Is the problem that we are identifying primary concern with desire? I may want to be a pirate, but that isn’t a primary concern, though it may indicate some primary concerns. Literature is wonderful in that it can give a form to desire, even those desires that are considered immoral, even those desires that actually are immoral. It does seem to me that desire and primary concern approach each other only through a process of clarifying desire, and that literature can perform a moral function by helping along that process.
The primary concerns/desires I am talking about are freedom of movement, sex/love, food, property. According to WP, they are associated respectively with the following “variations”: the Mountain, the Garden, the Cave, and the Furnace.
You may desire to be a pirate, but that’s not a primary concern. However, pirates may be rendered metaphorically (via the extra-moral principle of “demonic modulation”) to represent a free society, which *is* an expression of primary concern.
I’m writing on the fly on my busiest teaching day, Clayton, so I’m sorry for the brevity of my responses.
I think you’re right that literature performs a moral function by helping along the process of clarifying desires by way of primary concerns. If you (that is, anyone) thought that being a pirate were going to fulfill your primary concern for freedom, then it’s clear that you’ve got an awful lot to learn about pirates — and about the range of literary relations to them.
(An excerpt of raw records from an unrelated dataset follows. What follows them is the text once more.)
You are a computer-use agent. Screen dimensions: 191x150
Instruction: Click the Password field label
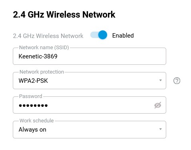(x=31, y=96)
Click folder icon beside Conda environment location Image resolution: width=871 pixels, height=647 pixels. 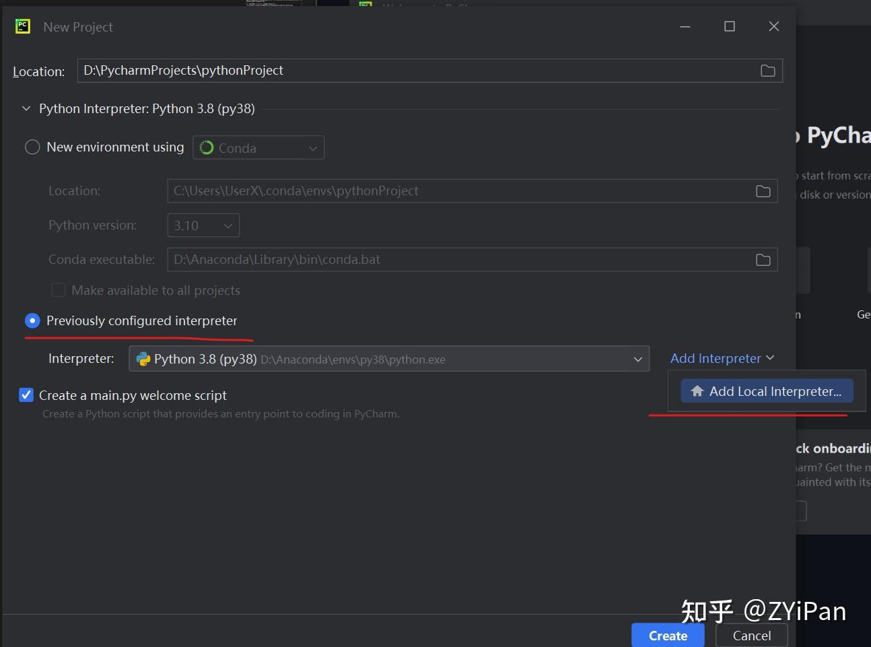(763, 191)
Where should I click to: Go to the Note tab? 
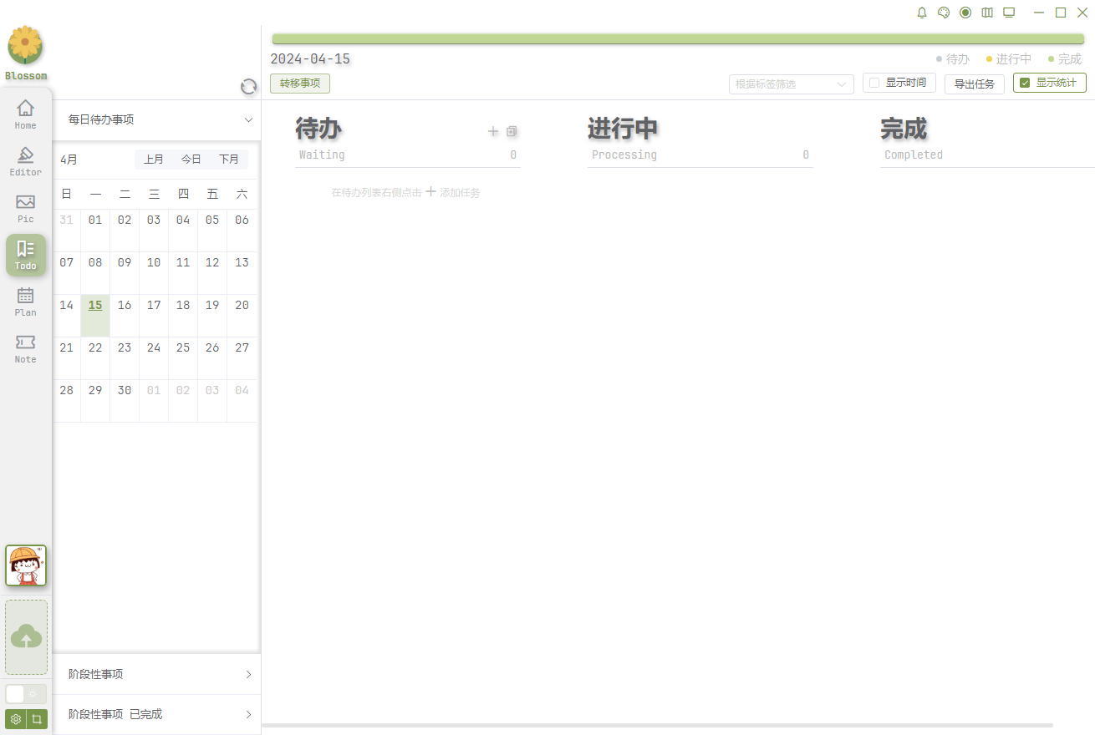coord(26,348)
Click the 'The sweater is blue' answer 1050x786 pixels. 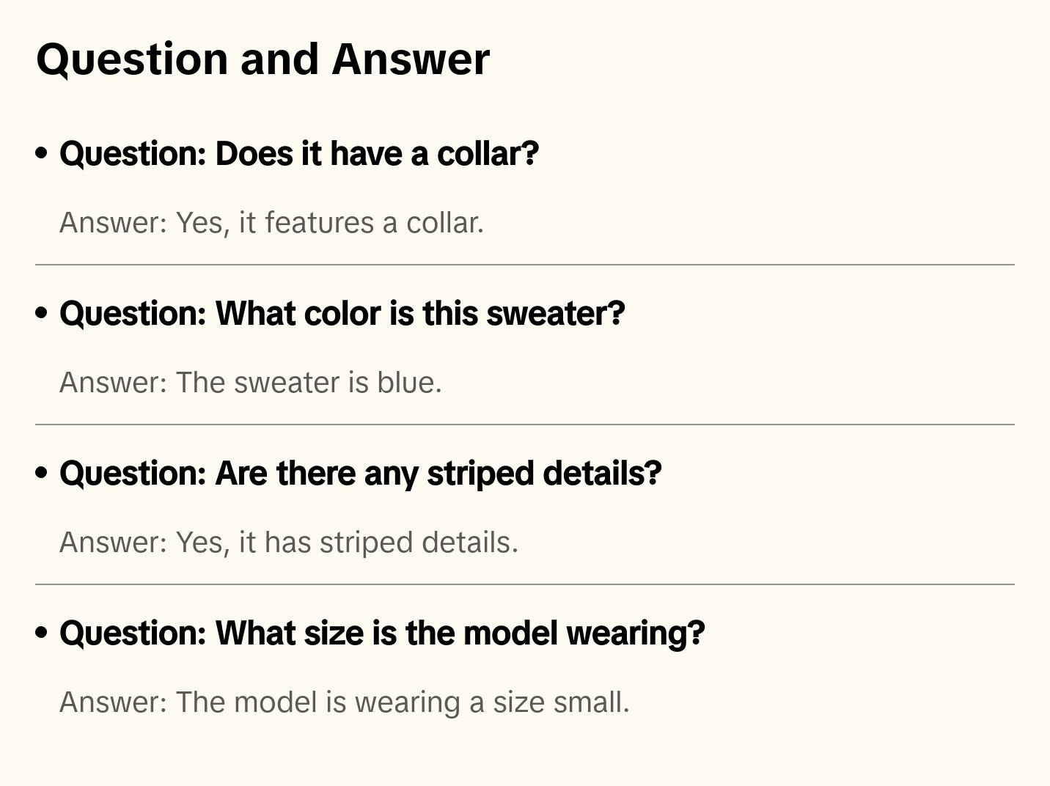(x=251, y=383)
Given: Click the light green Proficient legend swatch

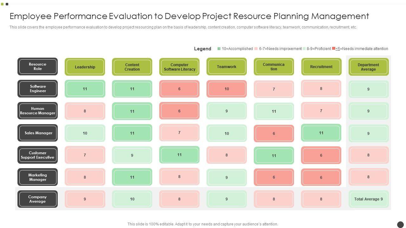Looking at the screenshot, I should (304, 49).
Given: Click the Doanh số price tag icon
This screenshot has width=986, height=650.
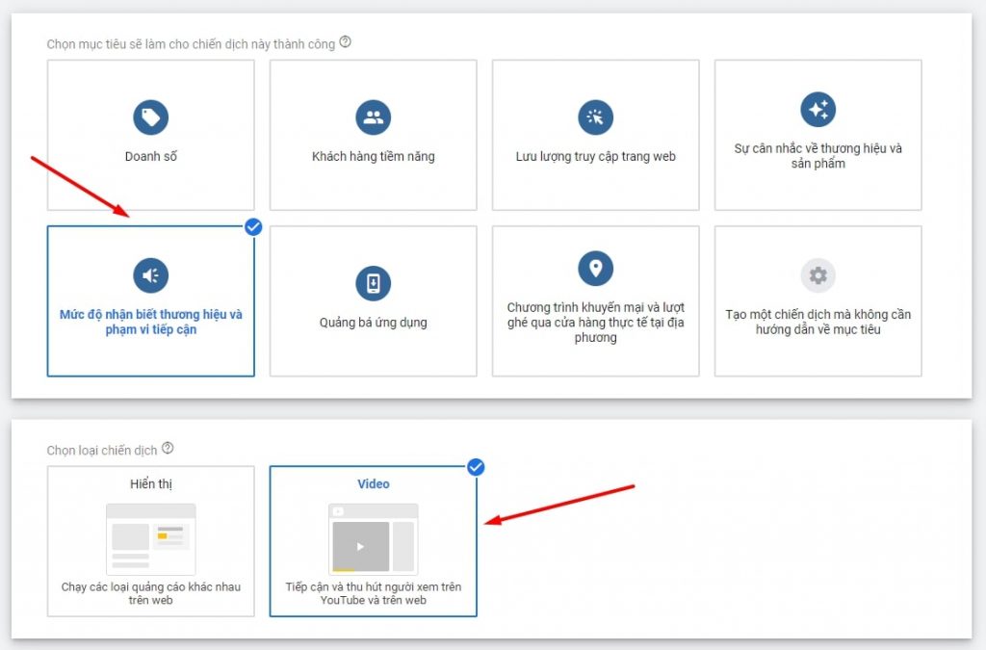Looking at the screenshot, I should pos(150,117).
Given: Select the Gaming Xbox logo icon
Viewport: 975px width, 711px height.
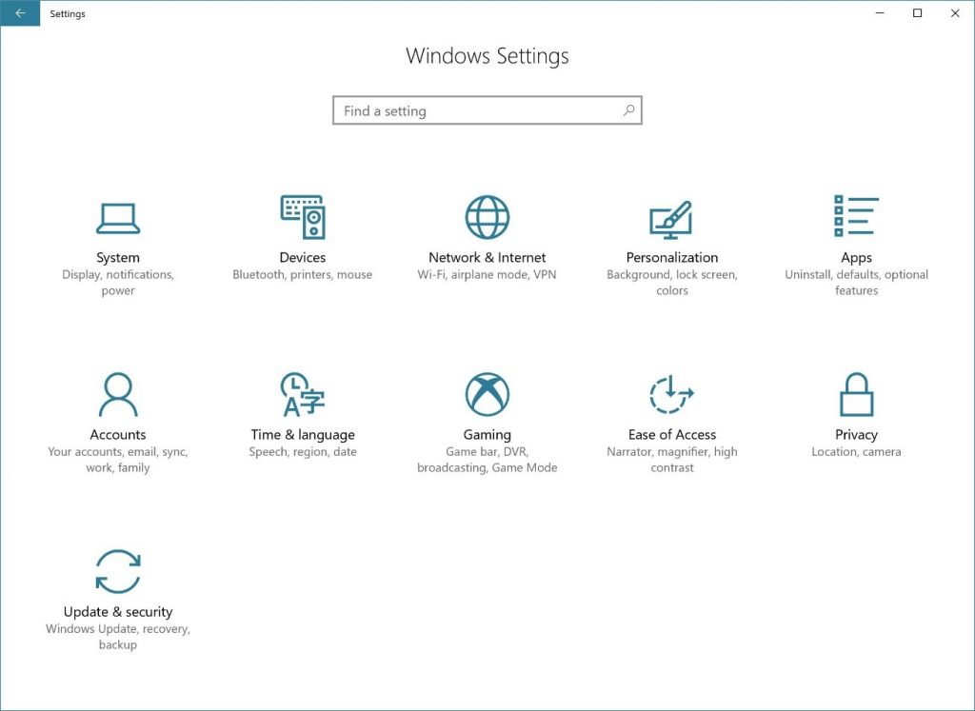Looking at the screenshot, I should tap(488, 394).
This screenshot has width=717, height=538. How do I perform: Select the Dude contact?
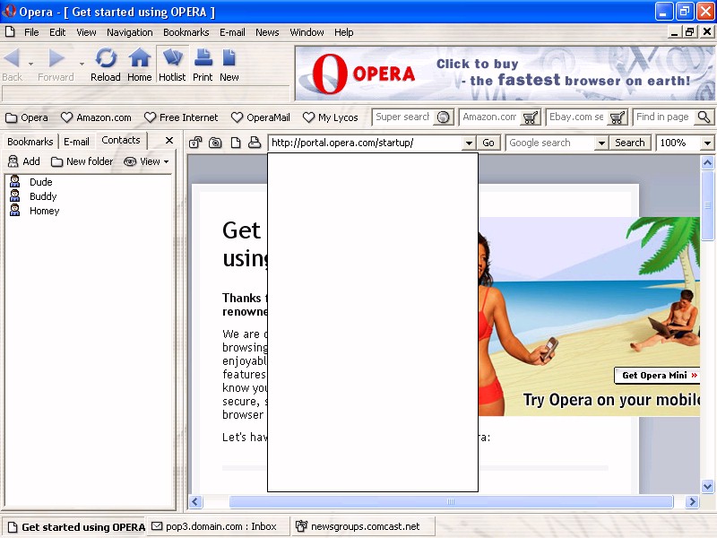tap(40, 182)
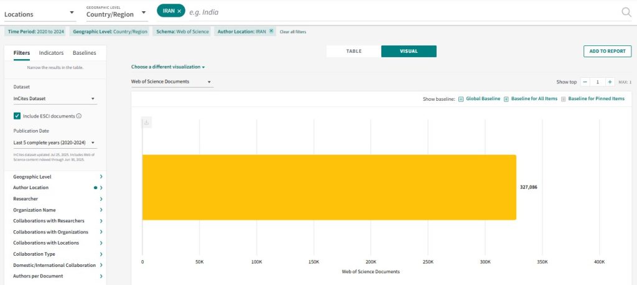The height and width of the screenshot is (285, 637).
Task: Switch to the Indicators tab
Action: coord(51,53)
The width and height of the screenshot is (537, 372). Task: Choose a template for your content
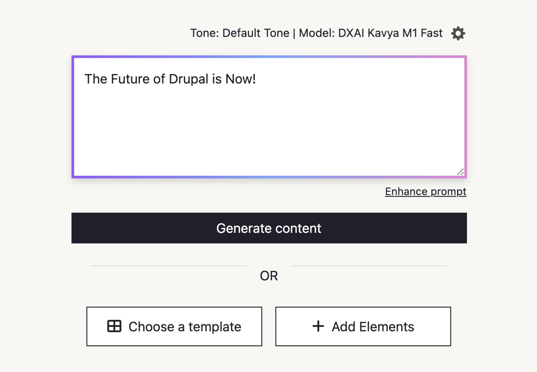(x=174, y=326)
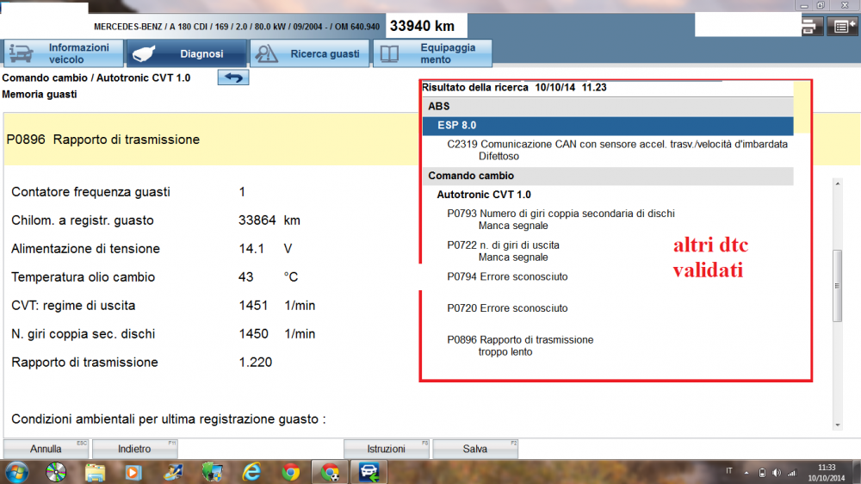
Task: Click the Salva button
Action: point(475,449)
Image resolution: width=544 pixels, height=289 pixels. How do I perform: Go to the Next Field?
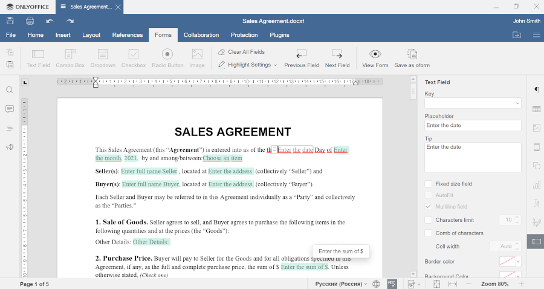click(337, 58)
As Wilde nicely observes, the realism of life detracts from it as a subject of art. He also said, of course, that there are no moral or immoral books; books are either well written or badly written. This is undeniably a man who deeply appreciated the aesthetics of morality — or, rather, how the moral may be approached through the apprehension of beauty. And, as Frye puts it in WP, the more spiritual that apprehension becomes, the more beauty will be understood to be the fulfillment of primary concern (for everyone, everywhere, without notable exception), and the more ugliness will be recognized as the denial of it. A starving child is not ugly. It is, rather, ugly that any child be allowed to starve anywhere, anytime, under any circumstances.
If that sounds self-evident, then consider this: the loony right in the US, led by the execrable Rush Limbaugh, is all over Obama for “responding too quickly” to the crisis in Haiti. The racism here of course is overt by this point. But it also follows that these are the kinds of people who are content that unspeakable suffering go on in places like Haiti as long as it advances the narrowest, least constructive imaginable political agenda. And it’s not like this is a rarity in everyday human life.
Ideology always seems to be hiding at its centre an angry and hungry volcano god demanding human sacrifice. Literature is our one sure stay against that.